そして「模範国民の造就」。グローバル化が進展する現代では「世界市民の育成」と言い換えることができますが、世界に雄飛し、人のため、社会のためになる新時代のリーダーを養成する本研究科は、まさにこの精神を受け継ぐものといえます。

教育方針

早稲田大学大学院公共経営研究科は、「公共経営」的視野を持って社会で活躍する高度専門職業人を養成する専門職大学院です。「公共」に対する洞察力を備え、的確な政策判断とマネジメントができるクリエイティブな人材、国際性、人間性豊かで責任感のある社会のリーダーを育成します。

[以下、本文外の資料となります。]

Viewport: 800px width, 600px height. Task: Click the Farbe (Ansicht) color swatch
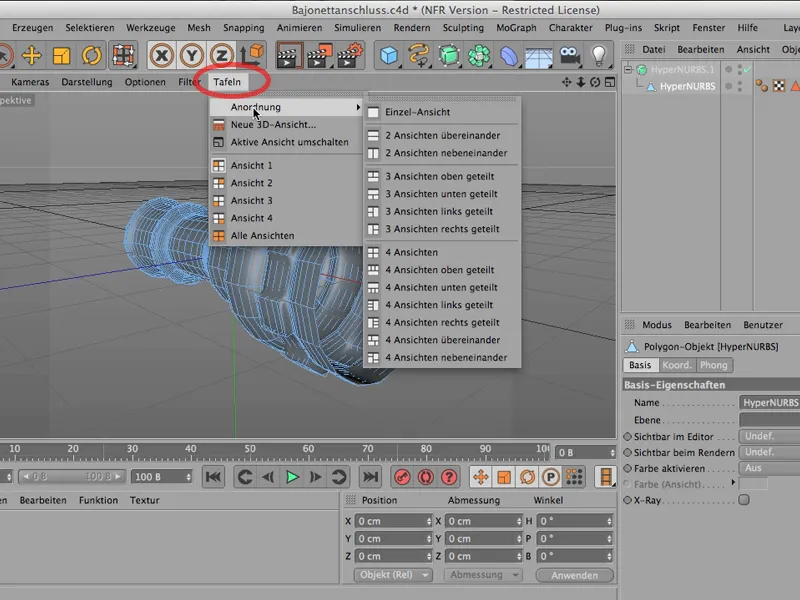753,484
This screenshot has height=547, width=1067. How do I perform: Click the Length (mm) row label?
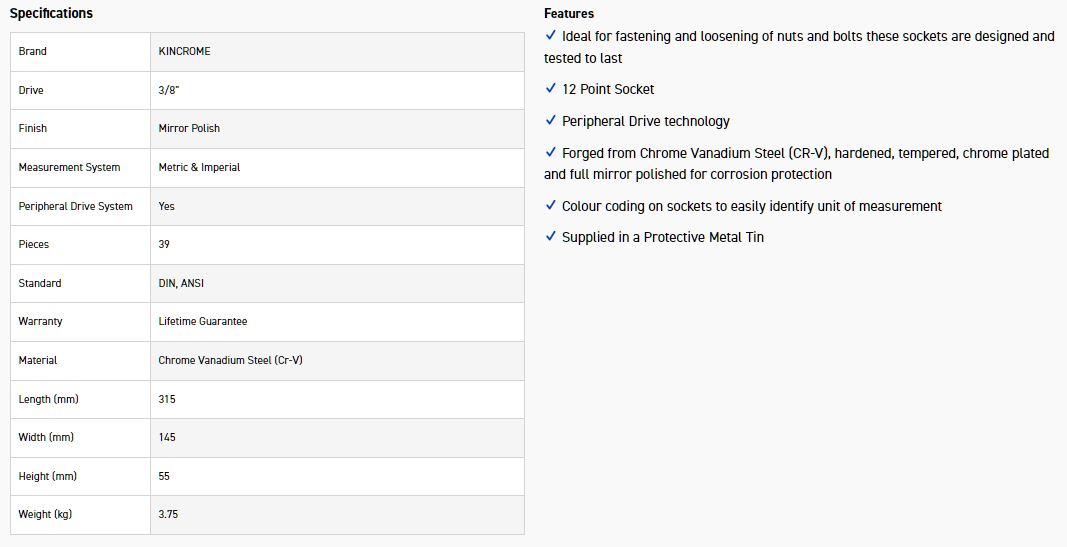tap(48, 399)
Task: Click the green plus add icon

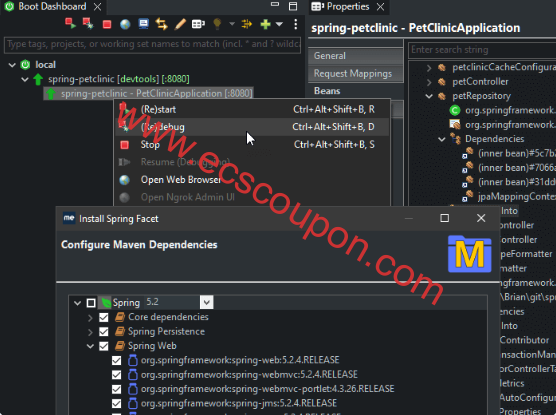Action: pos(265,24)
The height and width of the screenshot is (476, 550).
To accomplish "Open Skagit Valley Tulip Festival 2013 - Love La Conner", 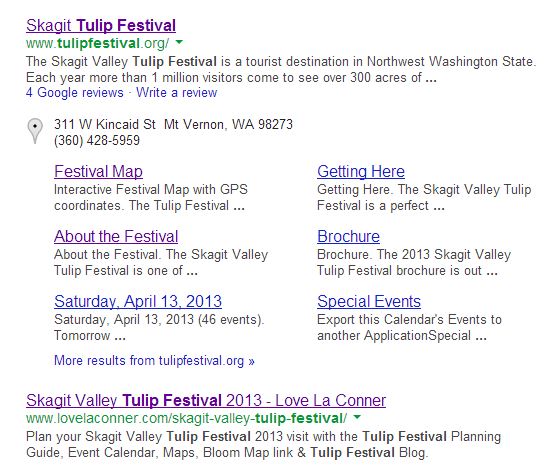I will 206,401.
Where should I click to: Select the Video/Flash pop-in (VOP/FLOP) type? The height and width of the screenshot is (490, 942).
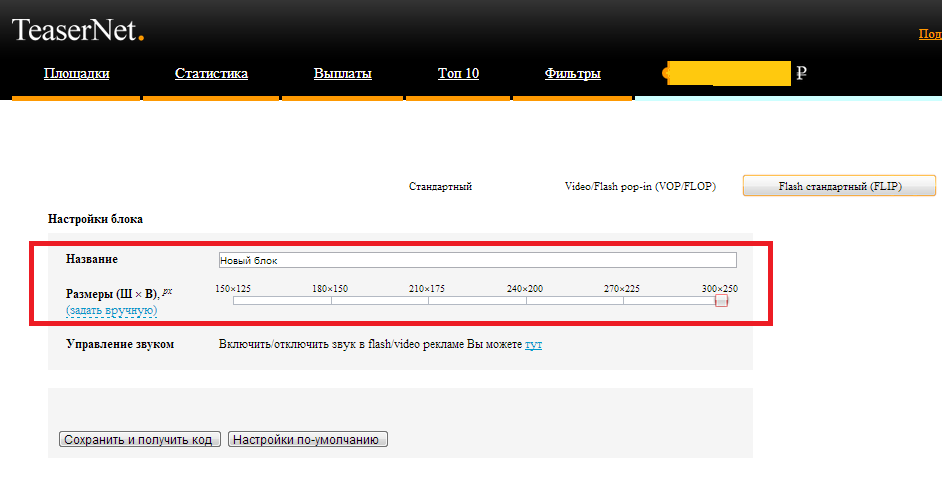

「公平」と「効率」のバランスのとれた政策判断能力を醸成します

「公平性」「効率性」どちらが欠けても有効な「公共性」は生まれません。両者を視野に入れ、どちらに重きを置くかを常に考慮しながら有効な政策を判断していく、現代社会で必要とされる「公共経営」能力を養います。

現実に則した具体的な政策立案・評価を行います

政策判断能力は、具体的な政策に具現化されて初めて意味を持ちます。統計的手法、事例調査、計画策定・政策評価手法、シミュレーション等の方法論的基礎をしっかりと身につけた上で、修士論文として、現実に則した具体的な政策立案・評価を行います。

国際性を重視した教育・研究方法でグローバルな視野を養います

グローバル化が進展する現代においては、国際機関やNPO/NGO のみならず、すべての組織において国際感覚の有無が問われてきます。海外大学院等との交流を通じ、常に世界を意識して行動のできる視野を身につけます。

国内外の行政機関、NPO/NGO、企業、ジャーナリズム等の現場で役立つ教育を展開します

「公共性」は今、あらゆる組織や職種で重要になっています。したがって本研究科修了後には、国や地方の行政機関、国際機関、NPO/NGO はもとより、各種民間企業、政策評価機関やシンクタンク、ジャーナリズム・マスコミ、政治家等幅広い分野で活躍することができます。